Gallstone disease is one of the most common and costly digestive system diseases. The frequency of the disease varies according to population and gender. Studies have shown that the risk of gallstone formation is three times higher in women than in men. In Western populations, the incidence of gallbladder disease in the adult population is 10–15%. Gallstones are mainly composed of two different types: cholesterol stones and pigment stones. While they can be asymptomatic, those who are symptomatic may present with dyspeptic complaints, acute and chronic cholecystitis, or serious complications. The preferred surgical intervention for gallbladder disease is laparoscopic or open cholecystectomy.

The formation of gallstone disease has been known to involve many risk factors. Studies have shown that the formation of gallstones is associated with race, genetic factors, female gender, age, obesity, rapid weight loss, physical inactivity, alcohol, smoking, rapid weight gain, use of drugs (oral contraceptives, hormone replacement therapies, thiazide diuretics, octreotide, ceftriaxone, etc.), ileal diseases, hemolytic anemias, diabetes mellitus (DM), and hyperlipidemia.

As a general surgeon, managing gallstone disease is a frequent aspect of surgical practice. Understanding the multifactorial etiology of this condition is crucial for effective prevention and treatment. Women, particularly those who are pregnant or on HRT, represent a high-risk group due to hormonal influences on bile composition. These factors not only increase the lithogenicity of bile but also exacerbate gallstone-related symptoms during these periods. Additionally, certain medications like ceftriaxone, which alters bile salt transport, are frequently encountered in clinical scenarios and contribute to gallstone formation.

Recent data also indicates a rising prevalence of gallstone disease in younger age groups, likely driven by increasing rates of obesity and sedentary lifestyles, which are known to be significant contributors to gallstone formation. Furthermore, metabolic syndrome and its associated components, such as insulin resistance and hypertriglyceridemia, have been strongly linked to the development of cholesterol gallstones [1].

————————

#### REQUIREMENT:
Pick up the passage on gallstone disease after its last sentence and write one more paragraph in the same style.

#### DATA FOR REVIEW:
————————

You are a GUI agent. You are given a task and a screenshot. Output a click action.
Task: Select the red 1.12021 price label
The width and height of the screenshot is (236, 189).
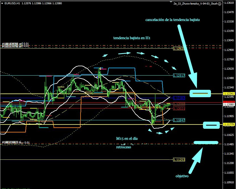coord(179,109)
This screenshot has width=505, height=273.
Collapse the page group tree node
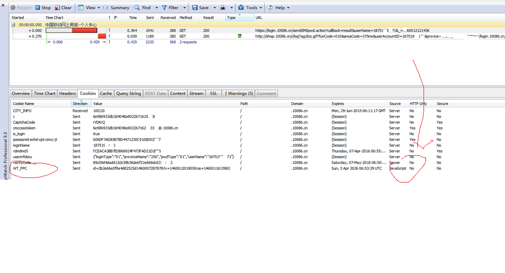click(x=13, y=24)
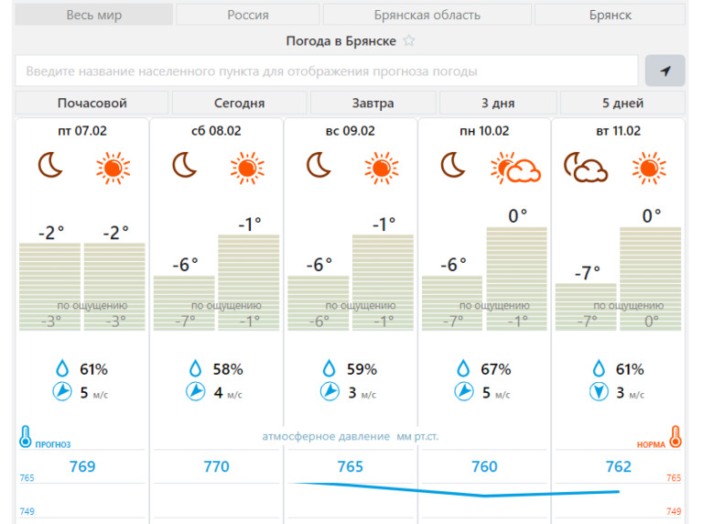703x524 pixels.
Task: Click the 769 pressure value for пт 07.02
Action: [82, 467]
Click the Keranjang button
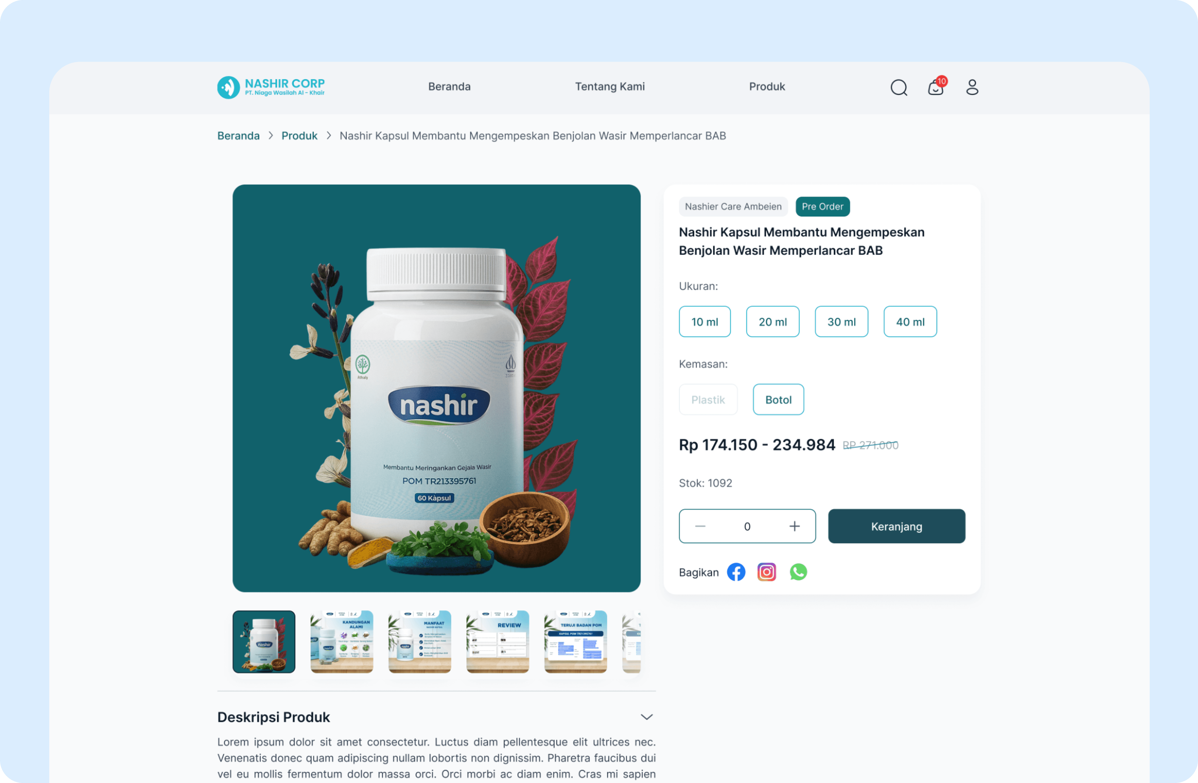This screenshot has width=1198, height=783. 896,527
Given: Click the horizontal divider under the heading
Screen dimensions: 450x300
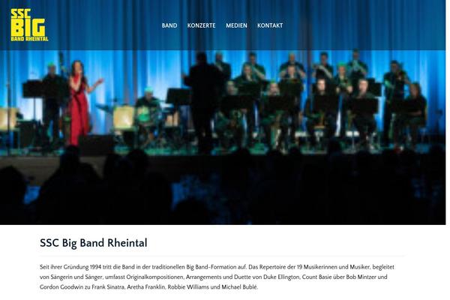Looking at the screenshot, I should click(x=222, y=256).
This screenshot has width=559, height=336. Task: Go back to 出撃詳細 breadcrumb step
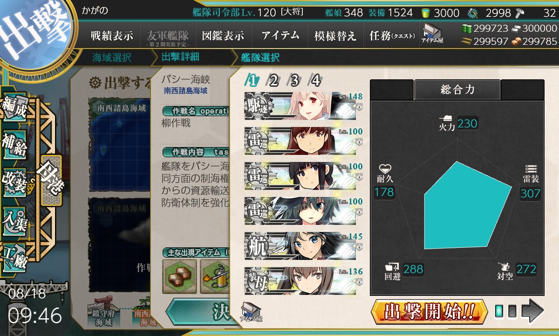point(180,58)
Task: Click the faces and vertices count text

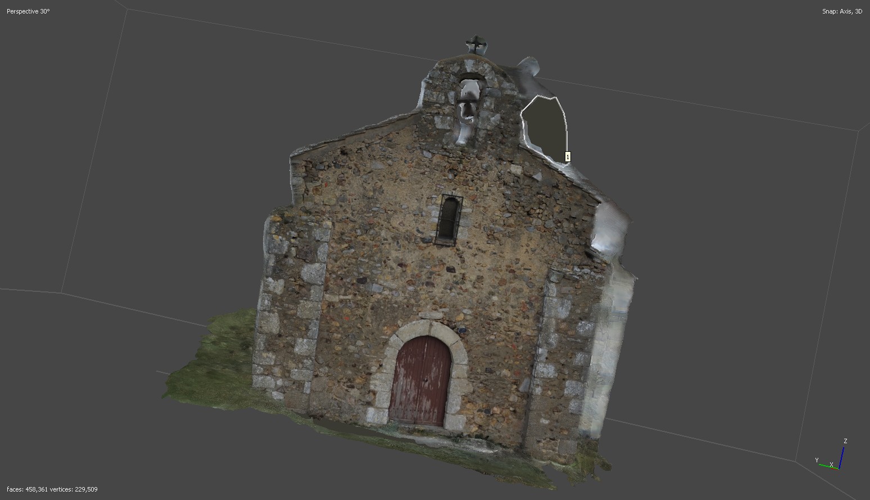Action: tap(52, 489)
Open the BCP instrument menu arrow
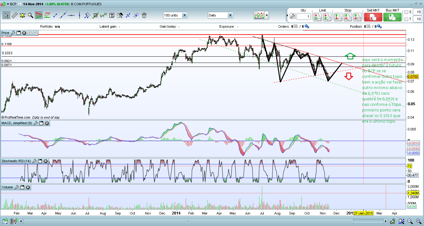Screen dimensions: 424x226 tap(8, 4)
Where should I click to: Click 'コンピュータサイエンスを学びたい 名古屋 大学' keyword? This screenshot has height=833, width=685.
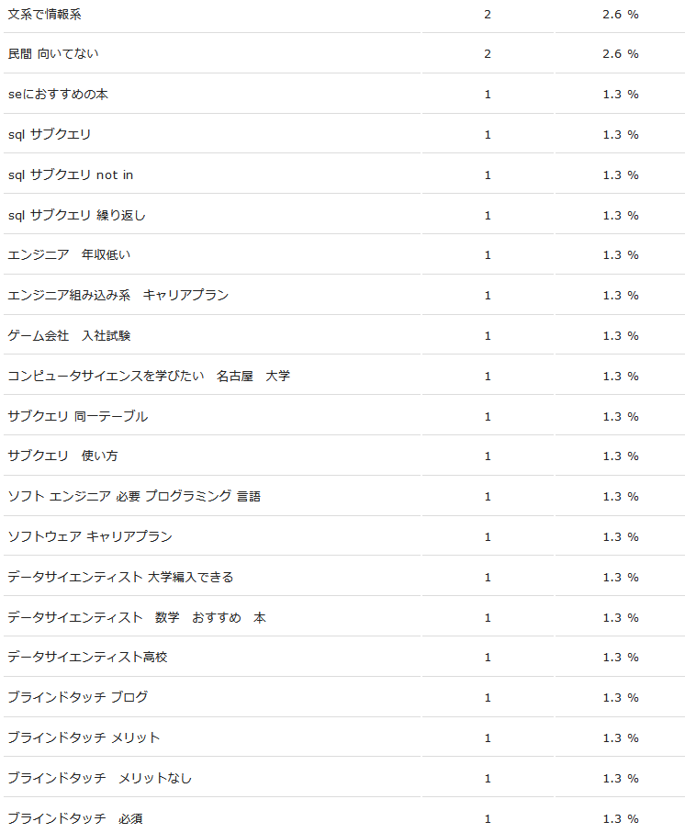149,377
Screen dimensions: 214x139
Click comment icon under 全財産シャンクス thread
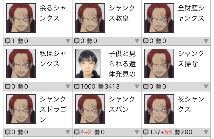click(146, 41)

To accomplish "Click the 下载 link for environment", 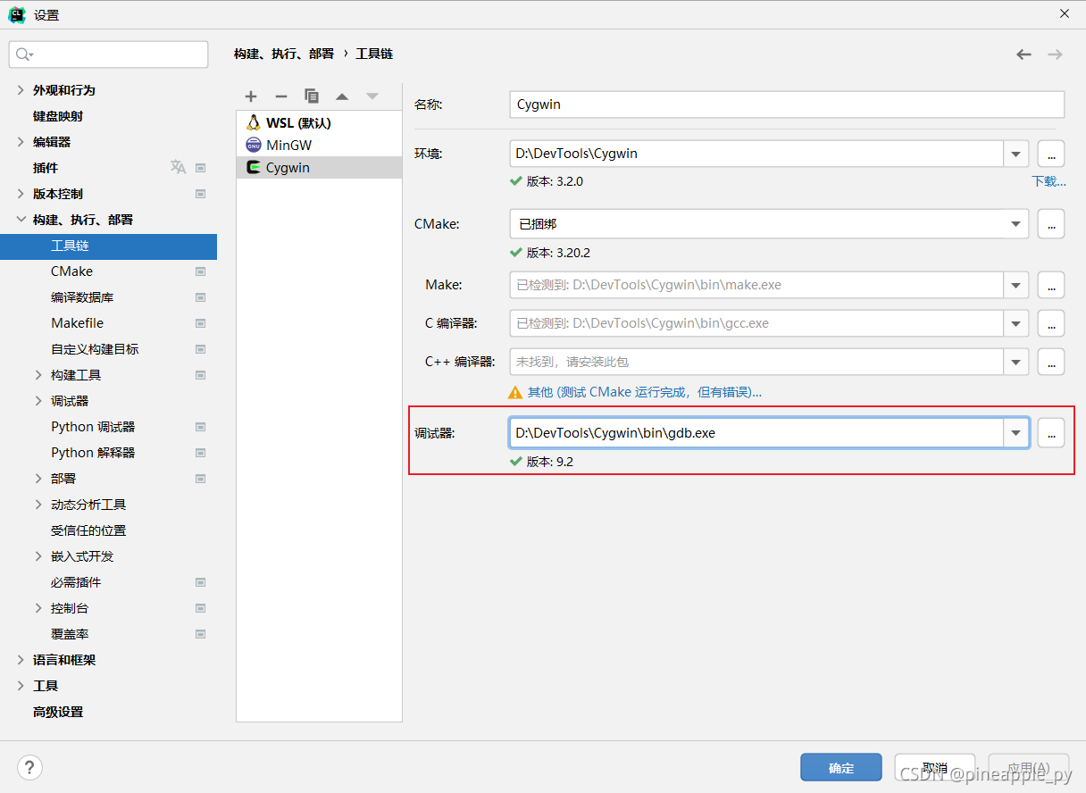I will point(1048,181).
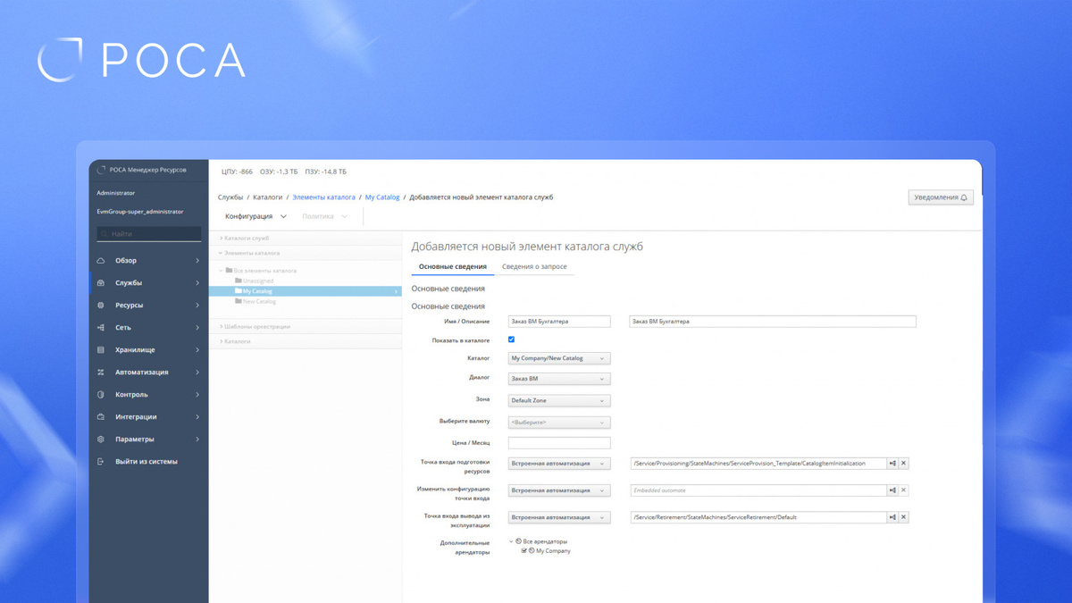Expand the Выберите валюту dropdown
The width and height of the screenshot is (1072, 603).
tap(559, 422)
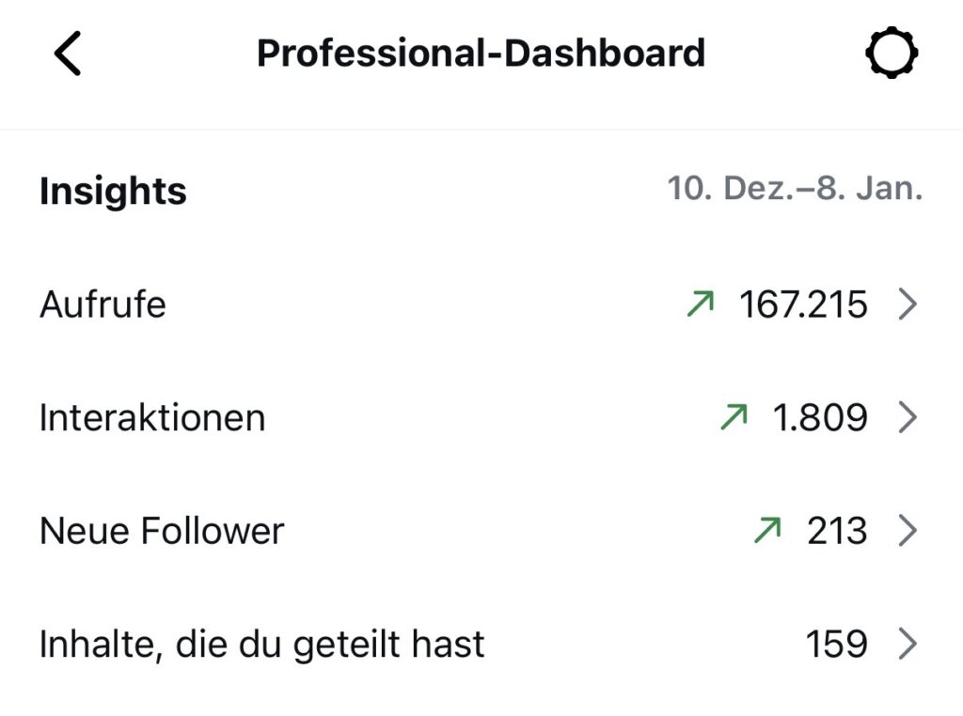Screen dimensions: 963x716
Task: Click the Professional-Dashboard title
Action: (481, 53)
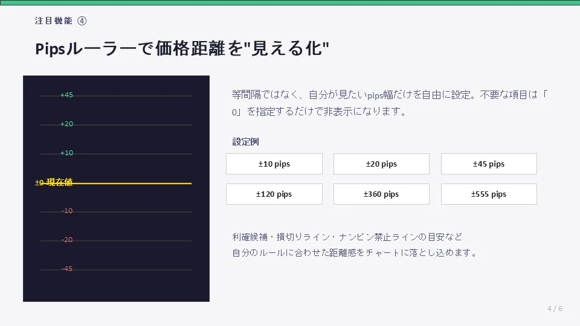Click the -10 ruler label
This screenshot has height=326, width=580.
(x=67, y=211)
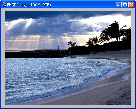Minimize the BKGD5.jpg document window
The image size is (136, 109).
(x=118, y=5)
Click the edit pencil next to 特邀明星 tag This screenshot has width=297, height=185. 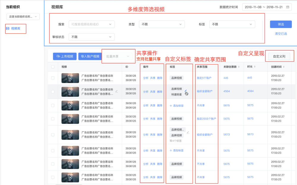click(186, 91)
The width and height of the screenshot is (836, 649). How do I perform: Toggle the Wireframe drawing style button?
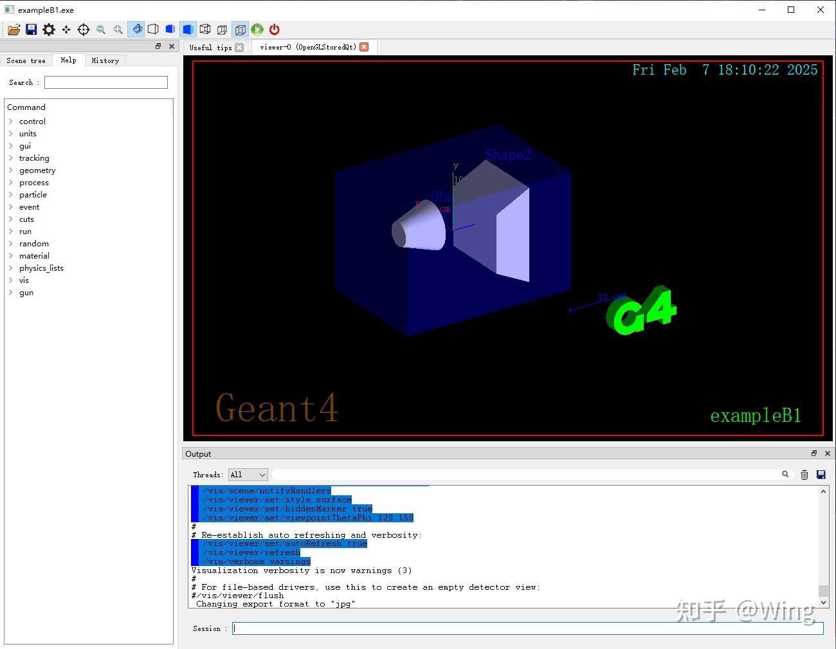tap(205, 30)
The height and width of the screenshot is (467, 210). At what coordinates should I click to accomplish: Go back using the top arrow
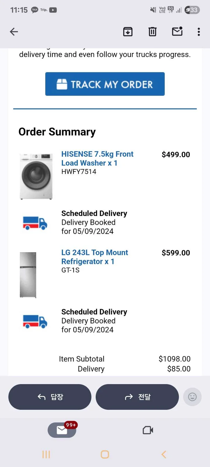pos(14,32)
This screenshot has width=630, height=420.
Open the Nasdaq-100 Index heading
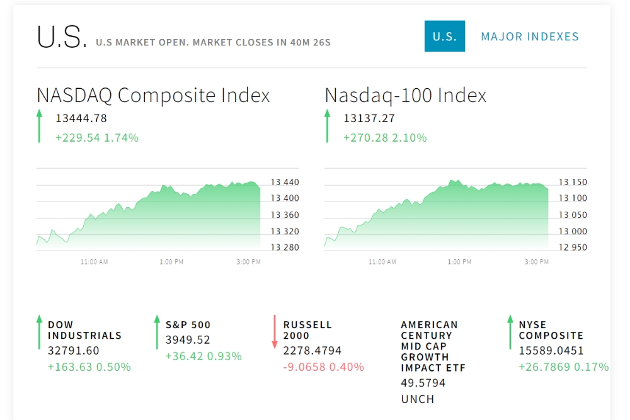(406, 95)
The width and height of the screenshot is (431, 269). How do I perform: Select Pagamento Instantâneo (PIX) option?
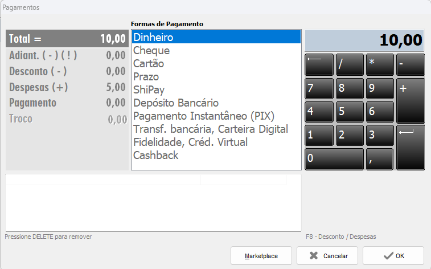point(203,116)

————————

#### ANSWER SPACE:
The effect of having any form of malignancy on the formation of gallstones has not been clearly established in the literature. In particular, it is thought that weight loss and physical inactivity may be a risk factor for gallstones in individuals with malignancy. Additionally, patients with advanced malignancies often experience altered bile secretion dynamics, secondary to prolonged fasting, parenteral nutrition, or cachexia, further increasing their susceptibility to gallstone formation [1]. Patients undergoing chemotherapy or radiation therapy may experience biliary stasis due to decreased mobility or altered metabolic states, potentially increasing the risk of gallstone disease. Given the interplay between malignancy and gallstone formation, a deeper understanding of these mechanisms is essential for optimizing patient outcomes.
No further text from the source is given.